Given task: Please report every line in the items that contains the string "label", copying each such line in full.

===== Record extracts =====

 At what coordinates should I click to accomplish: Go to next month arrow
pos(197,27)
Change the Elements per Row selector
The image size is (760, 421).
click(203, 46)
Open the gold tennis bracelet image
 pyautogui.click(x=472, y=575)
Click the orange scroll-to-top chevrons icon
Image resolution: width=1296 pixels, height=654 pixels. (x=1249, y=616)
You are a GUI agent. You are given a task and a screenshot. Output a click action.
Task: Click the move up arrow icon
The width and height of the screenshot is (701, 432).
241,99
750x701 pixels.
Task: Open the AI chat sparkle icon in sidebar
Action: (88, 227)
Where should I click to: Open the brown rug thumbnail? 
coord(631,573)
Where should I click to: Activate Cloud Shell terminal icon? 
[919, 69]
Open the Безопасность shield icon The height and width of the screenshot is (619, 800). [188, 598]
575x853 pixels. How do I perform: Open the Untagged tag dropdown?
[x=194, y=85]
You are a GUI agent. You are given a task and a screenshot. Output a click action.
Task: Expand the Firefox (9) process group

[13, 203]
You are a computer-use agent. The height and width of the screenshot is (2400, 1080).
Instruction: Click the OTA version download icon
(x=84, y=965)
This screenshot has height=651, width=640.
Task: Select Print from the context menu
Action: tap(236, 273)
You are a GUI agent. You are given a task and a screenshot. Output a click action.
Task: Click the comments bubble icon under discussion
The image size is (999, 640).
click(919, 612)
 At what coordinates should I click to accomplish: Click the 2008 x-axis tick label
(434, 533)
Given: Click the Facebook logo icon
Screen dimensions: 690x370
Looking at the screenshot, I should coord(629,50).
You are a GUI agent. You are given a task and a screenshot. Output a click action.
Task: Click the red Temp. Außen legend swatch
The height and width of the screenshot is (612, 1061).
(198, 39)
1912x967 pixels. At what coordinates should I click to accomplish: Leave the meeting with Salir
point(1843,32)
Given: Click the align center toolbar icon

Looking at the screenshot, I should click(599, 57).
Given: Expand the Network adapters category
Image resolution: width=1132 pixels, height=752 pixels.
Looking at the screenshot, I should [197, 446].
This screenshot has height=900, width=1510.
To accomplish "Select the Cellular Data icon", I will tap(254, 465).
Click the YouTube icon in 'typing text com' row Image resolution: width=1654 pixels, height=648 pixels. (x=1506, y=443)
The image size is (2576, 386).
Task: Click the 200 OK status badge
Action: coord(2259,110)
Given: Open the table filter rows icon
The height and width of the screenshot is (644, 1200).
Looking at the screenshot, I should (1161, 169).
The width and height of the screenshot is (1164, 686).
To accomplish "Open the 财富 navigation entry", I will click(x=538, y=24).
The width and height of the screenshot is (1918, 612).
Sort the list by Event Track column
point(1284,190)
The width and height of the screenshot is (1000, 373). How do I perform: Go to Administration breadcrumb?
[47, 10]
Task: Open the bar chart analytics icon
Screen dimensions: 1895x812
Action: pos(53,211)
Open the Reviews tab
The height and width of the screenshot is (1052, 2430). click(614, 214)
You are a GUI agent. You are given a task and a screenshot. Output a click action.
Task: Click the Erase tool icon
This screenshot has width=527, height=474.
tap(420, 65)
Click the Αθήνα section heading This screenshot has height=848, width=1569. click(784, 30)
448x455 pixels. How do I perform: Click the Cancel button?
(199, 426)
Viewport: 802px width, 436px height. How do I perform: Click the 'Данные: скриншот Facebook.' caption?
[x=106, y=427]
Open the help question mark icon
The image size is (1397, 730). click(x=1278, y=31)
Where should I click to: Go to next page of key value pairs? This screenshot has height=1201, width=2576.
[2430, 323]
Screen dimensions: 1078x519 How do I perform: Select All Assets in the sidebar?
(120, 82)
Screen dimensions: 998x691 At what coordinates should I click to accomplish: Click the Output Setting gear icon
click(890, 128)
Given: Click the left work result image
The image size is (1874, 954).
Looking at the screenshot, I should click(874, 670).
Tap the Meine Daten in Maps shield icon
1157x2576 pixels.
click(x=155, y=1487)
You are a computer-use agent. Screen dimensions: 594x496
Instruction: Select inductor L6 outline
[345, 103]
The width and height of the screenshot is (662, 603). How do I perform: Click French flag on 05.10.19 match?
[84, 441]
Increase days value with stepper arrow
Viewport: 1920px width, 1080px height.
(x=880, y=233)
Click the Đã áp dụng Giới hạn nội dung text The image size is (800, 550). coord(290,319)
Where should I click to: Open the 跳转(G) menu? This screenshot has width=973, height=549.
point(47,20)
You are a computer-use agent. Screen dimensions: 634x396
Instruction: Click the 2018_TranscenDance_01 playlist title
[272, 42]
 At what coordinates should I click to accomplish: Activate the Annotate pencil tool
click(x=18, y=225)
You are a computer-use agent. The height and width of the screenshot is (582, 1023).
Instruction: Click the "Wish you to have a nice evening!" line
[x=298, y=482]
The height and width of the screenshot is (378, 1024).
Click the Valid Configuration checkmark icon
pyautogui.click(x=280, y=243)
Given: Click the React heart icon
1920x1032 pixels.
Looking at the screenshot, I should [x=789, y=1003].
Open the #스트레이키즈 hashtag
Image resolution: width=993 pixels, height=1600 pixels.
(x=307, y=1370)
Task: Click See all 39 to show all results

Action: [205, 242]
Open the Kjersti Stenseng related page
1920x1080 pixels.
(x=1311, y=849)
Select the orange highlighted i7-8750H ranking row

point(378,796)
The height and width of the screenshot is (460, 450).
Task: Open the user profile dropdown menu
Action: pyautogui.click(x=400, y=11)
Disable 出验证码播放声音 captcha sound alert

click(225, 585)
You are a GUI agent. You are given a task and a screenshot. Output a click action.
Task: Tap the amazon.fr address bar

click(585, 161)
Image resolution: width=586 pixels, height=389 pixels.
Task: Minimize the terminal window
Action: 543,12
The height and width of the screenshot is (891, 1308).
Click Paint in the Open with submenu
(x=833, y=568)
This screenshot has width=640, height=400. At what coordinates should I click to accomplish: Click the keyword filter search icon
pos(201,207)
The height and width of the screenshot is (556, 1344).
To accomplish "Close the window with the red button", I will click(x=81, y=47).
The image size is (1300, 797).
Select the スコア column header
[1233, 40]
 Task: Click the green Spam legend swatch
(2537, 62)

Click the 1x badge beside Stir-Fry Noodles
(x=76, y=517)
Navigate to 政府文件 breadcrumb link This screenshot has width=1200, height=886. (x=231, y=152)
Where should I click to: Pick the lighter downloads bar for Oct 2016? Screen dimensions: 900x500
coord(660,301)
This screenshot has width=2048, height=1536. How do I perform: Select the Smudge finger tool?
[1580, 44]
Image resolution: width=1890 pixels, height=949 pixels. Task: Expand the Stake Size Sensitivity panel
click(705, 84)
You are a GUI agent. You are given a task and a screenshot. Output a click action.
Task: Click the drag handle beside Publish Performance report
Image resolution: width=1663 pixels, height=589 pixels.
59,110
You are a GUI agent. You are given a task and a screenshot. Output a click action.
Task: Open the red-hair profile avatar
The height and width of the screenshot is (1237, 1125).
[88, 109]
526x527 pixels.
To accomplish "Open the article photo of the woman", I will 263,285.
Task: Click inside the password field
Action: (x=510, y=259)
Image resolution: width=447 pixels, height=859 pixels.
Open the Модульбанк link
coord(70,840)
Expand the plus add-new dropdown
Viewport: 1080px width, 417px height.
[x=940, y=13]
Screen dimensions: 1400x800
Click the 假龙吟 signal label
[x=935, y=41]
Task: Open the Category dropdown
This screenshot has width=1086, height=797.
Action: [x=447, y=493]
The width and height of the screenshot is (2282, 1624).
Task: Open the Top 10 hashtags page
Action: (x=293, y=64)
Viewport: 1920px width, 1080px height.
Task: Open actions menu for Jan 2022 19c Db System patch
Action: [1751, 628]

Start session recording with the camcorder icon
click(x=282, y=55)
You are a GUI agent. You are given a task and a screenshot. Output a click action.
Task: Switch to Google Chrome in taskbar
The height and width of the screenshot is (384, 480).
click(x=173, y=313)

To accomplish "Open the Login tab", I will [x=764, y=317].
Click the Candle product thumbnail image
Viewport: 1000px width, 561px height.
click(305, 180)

=====

Output of the exercise:
 At what coordinates should I click to accomplish: Click the 2008 x-axis tick label
Click the 假龙吟 signal label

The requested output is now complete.